The facts are stated in the opinion.
Belcher, C. C. — The plaintiff, being the owner of about twenty thousand acres of swamp and overflowed [291]land near the mouth of the San Joaquin River, on the twenty-first day of March, 1877, entered into a written contract with the defendants “to agist and pasture” upon his land certain cattle belonging to defendants, for the term of one year from the date of the contract. The defendants on their part agreed “ to pasture on said land, at their own risk and cost for herding, etc., all the cattle it shall be capable of grazing, over and above the sheep hereinafter mentioned, and in no case less than three thousand head,” and to pay therefor one dollar for each and every head so pastured; one half of the money to be paid when the cattle are driven to the land, and the other half in six months from that time.
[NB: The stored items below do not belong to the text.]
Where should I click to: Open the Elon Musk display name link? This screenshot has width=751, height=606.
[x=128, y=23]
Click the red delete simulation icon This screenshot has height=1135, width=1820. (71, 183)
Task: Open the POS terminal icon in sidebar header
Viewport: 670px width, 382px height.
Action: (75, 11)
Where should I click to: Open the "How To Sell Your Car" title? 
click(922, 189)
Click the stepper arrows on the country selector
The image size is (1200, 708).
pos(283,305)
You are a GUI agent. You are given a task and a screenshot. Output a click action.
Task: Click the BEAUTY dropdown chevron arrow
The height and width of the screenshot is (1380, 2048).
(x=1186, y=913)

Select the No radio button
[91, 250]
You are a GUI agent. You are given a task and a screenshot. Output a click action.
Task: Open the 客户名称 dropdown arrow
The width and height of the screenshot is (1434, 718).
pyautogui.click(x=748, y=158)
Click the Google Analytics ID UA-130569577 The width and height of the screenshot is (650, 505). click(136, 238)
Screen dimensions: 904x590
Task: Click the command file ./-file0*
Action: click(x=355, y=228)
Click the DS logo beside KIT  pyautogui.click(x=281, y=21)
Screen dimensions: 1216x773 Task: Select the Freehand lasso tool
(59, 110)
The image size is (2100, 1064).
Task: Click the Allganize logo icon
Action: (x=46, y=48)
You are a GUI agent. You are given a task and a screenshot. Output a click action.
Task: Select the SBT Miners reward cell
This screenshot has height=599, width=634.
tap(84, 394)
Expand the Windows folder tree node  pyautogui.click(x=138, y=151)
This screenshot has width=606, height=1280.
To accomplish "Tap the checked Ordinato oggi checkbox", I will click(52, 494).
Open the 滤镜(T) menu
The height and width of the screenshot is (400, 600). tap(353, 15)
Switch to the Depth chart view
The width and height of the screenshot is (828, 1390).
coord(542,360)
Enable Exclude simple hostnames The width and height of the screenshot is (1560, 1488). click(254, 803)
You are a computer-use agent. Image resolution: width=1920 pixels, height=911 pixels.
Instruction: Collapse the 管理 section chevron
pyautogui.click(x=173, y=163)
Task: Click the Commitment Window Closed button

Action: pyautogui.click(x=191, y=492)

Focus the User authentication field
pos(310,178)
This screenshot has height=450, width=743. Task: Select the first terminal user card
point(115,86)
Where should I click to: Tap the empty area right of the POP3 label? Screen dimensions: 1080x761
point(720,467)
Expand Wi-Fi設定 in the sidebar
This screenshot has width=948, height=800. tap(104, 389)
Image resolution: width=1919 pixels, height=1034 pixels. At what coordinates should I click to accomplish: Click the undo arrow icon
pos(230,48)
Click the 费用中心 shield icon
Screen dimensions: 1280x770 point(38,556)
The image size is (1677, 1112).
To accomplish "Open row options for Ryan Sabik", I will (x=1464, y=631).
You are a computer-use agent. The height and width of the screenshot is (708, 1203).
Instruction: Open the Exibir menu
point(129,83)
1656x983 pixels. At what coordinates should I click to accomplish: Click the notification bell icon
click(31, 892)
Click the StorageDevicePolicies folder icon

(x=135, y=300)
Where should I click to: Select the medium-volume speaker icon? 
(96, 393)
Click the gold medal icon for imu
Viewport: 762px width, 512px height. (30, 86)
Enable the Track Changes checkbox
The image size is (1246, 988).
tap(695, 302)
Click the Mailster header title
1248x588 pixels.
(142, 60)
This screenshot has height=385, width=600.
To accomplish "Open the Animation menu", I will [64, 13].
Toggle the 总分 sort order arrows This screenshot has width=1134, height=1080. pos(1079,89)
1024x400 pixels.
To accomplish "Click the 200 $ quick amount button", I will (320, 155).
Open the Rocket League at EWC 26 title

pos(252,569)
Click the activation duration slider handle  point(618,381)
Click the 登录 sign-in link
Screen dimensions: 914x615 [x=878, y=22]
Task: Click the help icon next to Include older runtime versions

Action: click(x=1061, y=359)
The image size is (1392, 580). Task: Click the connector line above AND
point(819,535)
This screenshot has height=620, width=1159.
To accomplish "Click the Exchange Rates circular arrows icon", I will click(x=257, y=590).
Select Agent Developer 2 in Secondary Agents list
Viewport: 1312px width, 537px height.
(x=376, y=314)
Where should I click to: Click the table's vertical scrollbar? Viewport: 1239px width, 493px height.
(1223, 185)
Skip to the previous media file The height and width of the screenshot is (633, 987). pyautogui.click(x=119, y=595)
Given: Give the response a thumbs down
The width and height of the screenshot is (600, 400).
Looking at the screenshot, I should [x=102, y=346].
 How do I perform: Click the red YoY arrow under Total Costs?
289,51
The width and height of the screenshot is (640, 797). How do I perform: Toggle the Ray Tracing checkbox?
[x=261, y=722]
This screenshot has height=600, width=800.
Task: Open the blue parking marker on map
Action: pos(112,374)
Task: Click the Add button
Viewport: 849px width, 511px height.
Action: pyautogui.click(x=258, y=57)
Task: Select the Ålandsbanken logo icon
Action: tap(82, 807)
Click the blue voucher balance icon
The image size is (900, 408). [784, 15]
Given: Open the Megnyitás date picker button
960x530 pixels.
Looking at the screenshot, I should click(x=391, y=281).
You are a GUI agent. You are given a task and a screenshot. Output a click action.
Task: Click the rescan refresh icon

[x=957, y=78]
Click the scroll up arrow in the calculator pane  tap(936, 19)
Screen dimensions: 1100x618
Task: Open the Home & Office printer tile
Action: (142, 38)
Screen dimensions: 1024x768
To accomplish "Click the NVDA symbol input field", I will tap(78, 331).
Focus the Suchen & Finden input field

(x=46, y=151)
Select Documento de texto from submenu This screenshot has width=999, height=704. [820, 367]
The defendants did not see the land or know of its condition when the contract was made, but in 1864 and again in 1871 they had pastured a large number of cattle upon it, and the land then furnished very valuable summer pasture. At that time the surface of the ground was covered by a sod from one and a half to two and a half feet thick, made of vegetable matter, half dead and half alive, and which was sufficient to sustain cattle passing over it.
Between 1871 and 1877 efforts were made to reclaim the land by building levees around it, and the sod, with the exception of a few acres near Webb’s Landing and a few other scattered patches, was burned off.
When the contract was made the levees were broken and the tide ebbed and flowed over the whole tract, with the exception of the few places where the sod had not been burned, and this condition continued during the whole year.
Grass grew on the unburned places, but with the exception of that near Webb’s Landing, the ground intervening was so miry that cattle could not be driven or taken to them.
In May the defendants sent to the tract near Webb’s Landing, by boat, 717 head of cattle, and on the 7th of [292]June they paid the plaintiff for their pasturage $717. The cattle remained there about three months, during which time the feed was consumed and 134 head were lost. The rest of them had to be taken away, or, as the herder testified, “ we would have lost them all.”